By: Lydia German from Hilton Smythe
If you’re an entrepreneur, you’ll know all too well the feeling of staying up late at night, stressing about revenue streams and trying to get your business out to as many people as possible in order to grow.
This can go on for years and even decades, so when it’s time to sell, you deserve to be financially rewarded for your years of hard work.
To get as much as possible at the end sale, it’s incredibly important to consistently increase the value of your business year-on-year. Here we’ve rounded up our top tips to get you well on your way to reaping the rewards.
1. Attract a diverse customer base
Having a wide and diverse customer base is crucial to increasing the value of your business. Any company who is too reliant on one or a few clients/customers for a majority of their revenue can put off potential buyers – if customers decide to spend elsewhere, the company will be seriously hard hit and would have to source new customers to make up for the revenue loss rapidly. Buyers just won’t want to face that risk.

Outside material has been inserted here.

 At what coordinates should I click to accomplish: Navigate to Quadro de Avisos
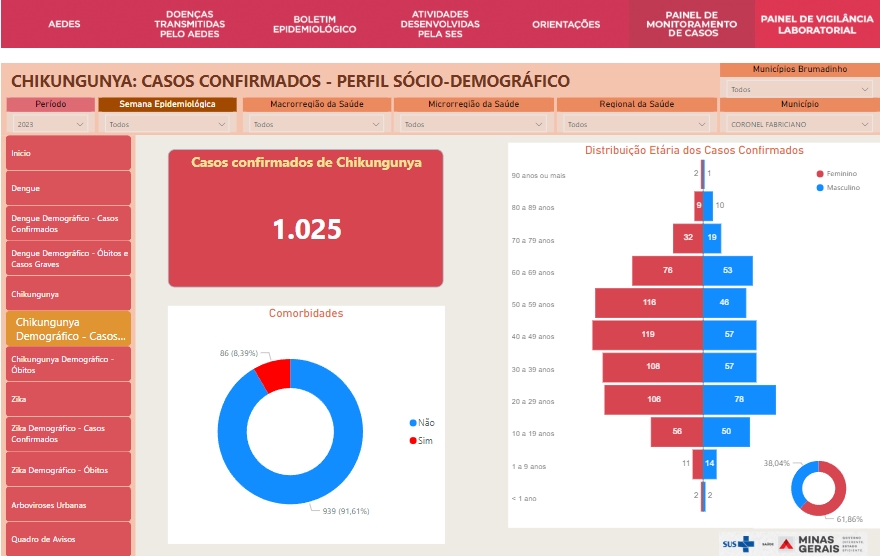pos(68,539)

There are a few ways you can do this, for example restaurants can offer a variety of options to cater for different dietary requirements, e.g. plenty of gluten-free, vegan and vegetarian options. Or you could diversify your service offerings, for example marketing agencies could offer different pricing options to appeal to both startups and SMEs and larger corporations.
This increases your value as you will have access to a wide demographic who can provide you with multiple sources of income.
2. Set out a clear five year progression plan
Whether you want to sell in the next five years or not isn’t really relevant – buyers will just want to see a successful business that increases revenue year on year.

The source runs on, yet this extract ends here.